Lojmanda çocuklar için kullanılan bir yer olduğunu, istersem gerekli kişilerle konuşup benim için orayı kreşe çevirebileceğinden bahsetmişti. İstiyordum ama bir sürü masraf gerekecekti. Tek başıma üstesinden gelemezdim.

"Ben konuştum, orada zaten çocuklar var. Kendi başlarına oynuyorlar. Sen sadece gideceksin orada öğretmenliğini yapacaksın. Sana maaşta bağlayacaklar. Birilerine bağlı olmadan kendi işini yapacaksın." Ellerimi tuttu. "Hem bana yakın olacaksın İnci." Gülüp kendimi geri çektim. "Asıl amacın o zaten, değil mi?" dediğimde kafasını aşağı yukarı salladı. "Yani öyle ama seni de düşündüğüm için."

"Çevredeki okullara da bir bakalım, belki vardır ihtiyaç." dediğimde ayağa kalktı. "Yavrum burada da ihtiyaçları var." Yanağımdan makas aldı.  

"İstiyorsan soruştururum ama şimdiden sadece lojman anaokulunun öğretmeni olduğunu da bil isterim." Dediklerine güldüm. Ben gülünce o da güldü. "Hadi." dedi, "Hazırlan da kahve içmeye gidelim." Omuzlarımı düşürdüm."Evde içsek? Balkona çıkarız?" diye fikir sundum ama anında reddetti.

Eliyle kalkmamı söyledi ve uzatmayıp kalktım. Kendi evimden bir kaç parça eşya almıştım buraya. Kot pantolonumu ve üzerine kısa kollu bir tişörtü giyip saçlarımı topladım. Kestirdiğim kakülden daha iilk gün pişman olsam da uzamasını beklemekten başka şansım yoktu. Odanın kapısına iki kez vurdu. "Gireyim mi?" diye sordu. "Gir." dedim üzerimden çıkadığım kıyafetleri katlarken.

Odanın içine girer girmez kollarının arasına aldı beni. Bana sarılmasına her zaman ihtiyacım vardı. Ne olursa olsun.

Kaşımın üzerini öptükten sonra "Çıkalım mı?" dedi. Kafamı sallayıp onayladım. Onun da üzerinde kot pantolonu ve siyah tişörtü vardı. Boyum onun yanında kısa kalsa da hoşuma gidiyordu.

Evden çıkarken elimi tuttu. "Arabayla mı gidelim, yoksa yürümek ister misin biraz?" Onunla hiç sokaklarda el ele yürümemiştik ve bu fırsatı kaçırmak istemedim. Hem hava da güzeldi. "Yürüyelim." dediğimde kafasını hafifçe öne doğru eğdi. "Biraz daha iyi hissediyorsun değil mi?" diye sordu.
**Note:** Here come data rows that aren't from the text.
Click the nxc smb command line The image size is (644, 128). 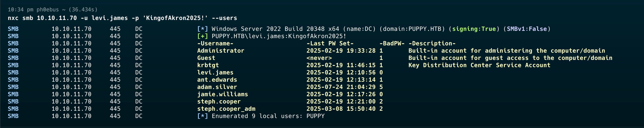click(x=122, y=18)
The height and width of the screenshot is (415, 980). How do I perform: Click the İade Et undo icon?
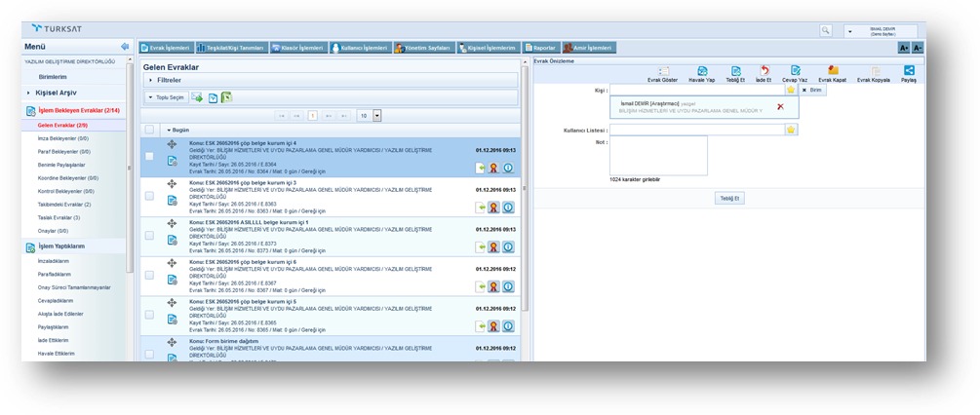[x=764, y=71]
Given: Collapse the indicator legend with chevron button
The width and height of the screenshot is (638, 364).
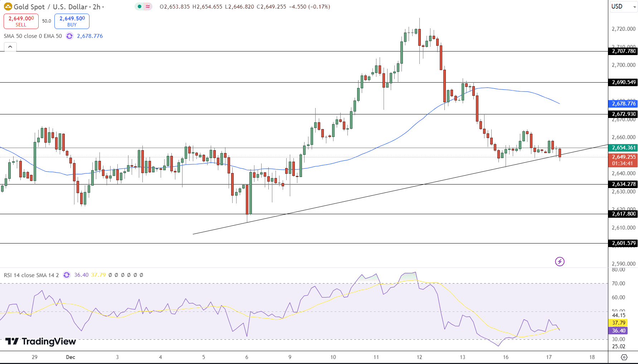Looking at the screenshot, I should [10, 47].
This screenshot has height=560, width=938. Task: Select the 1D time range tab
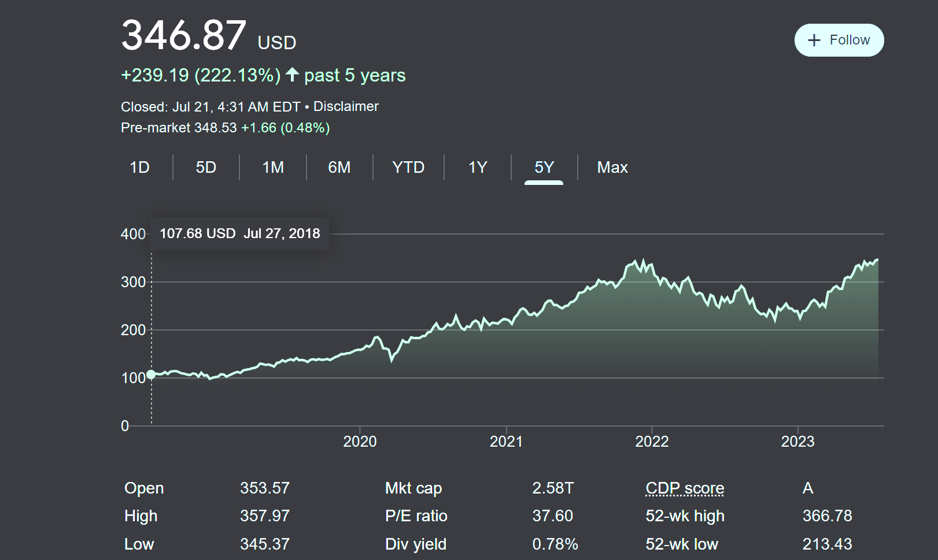tap(139, 168)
Yanımda sen varsın bebişim, herhalde daha iyiyim.

"Daha iyiyim." dedim ve bakışlarımı ayaklarımıza çevirdim. Aynı adımları atıyorduk. Beni gülümsetti ama Ahmet Emir hızlı bir şekilde diğer ayağını atınca karıştı. Kafamı kaldırıp yüzüne baktım. Gülüyordu. "Çok tatlısın." diyerek bana iltifat edince utanmıştım. "Utan bir de ya, nerede onu kelepçeleyeyim diye yalvaran kız?"

Tuttuğum elini bıraktım. "Abartma, o kadar da yalvarmadım. Birkaç kez söyledim senin de beni kelepçeleyesin varmış." Açılan ağzına vurdum yavaşça. "Şaşırma hiç." dediğimde daha da şaşırdı. "Bir de beni dövüyorsun." dediğinde kahve içeceğimiz kafeye gelmiştik. O ikimiz için kahve alırken bende balkon tarafına geçip boş bir yere oturmuştum. Biraz fazla kalabalıktı ve çoğu kişi benim yaşlarımdaydı.
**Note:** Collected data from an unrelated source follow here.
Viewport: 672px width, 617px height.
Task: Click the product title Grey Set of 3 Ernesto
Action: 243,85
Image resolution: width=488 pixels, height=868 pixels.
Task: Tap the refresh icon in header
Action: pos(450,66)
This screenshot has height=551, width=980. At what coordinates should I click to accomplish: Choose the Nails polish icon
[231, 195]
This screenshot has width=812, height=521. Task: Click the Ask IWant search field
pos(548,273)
Ahmet Emir'ciğim karşıdan elinde kahve bardaklarıyla bana doğru gelirken bu adamın benim sevgilim olduğunu kendime hatırlatıp daha da mutlu oldum. Bana aldığı kahveyi önüme bıraktı.
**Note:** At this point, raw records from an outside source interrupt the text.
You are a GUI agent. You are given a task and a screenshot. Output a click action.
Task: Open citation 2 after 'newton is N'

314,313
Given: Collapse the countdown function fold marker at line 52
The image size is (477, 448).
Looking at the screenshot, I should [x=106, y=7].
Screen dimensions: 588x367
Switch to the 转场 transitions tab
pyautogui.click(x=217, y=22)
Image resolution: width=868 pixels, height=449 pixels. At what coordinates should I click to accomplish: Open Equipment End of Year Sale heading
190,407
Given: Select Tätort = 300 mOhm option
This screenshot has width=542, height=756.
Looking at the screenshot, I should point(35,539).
"Al bakalım." Yanımdaki sandalyeyi çekip oturdu. Bacak bacak üstüne atıp etrafa bakınmaya başladım. Birini gözüme kestirip Ahmet Emir'e gösterdim. "Baksana saçlarına, yanık yanık hep." dediğimde bakmadı. "İlgilenmiyorum." dediğinde kahkaha attım.

Onunla birileri hakkında konuşmak istemiştim sadece. "Ben sadece hanımımın saçlarına yorum yaparım." dedi ve saçlarımı öptü. "Çok güzeller zaten, diyecek bir şey bulamıyorum." Elime ağzımı kapatıp güldüm.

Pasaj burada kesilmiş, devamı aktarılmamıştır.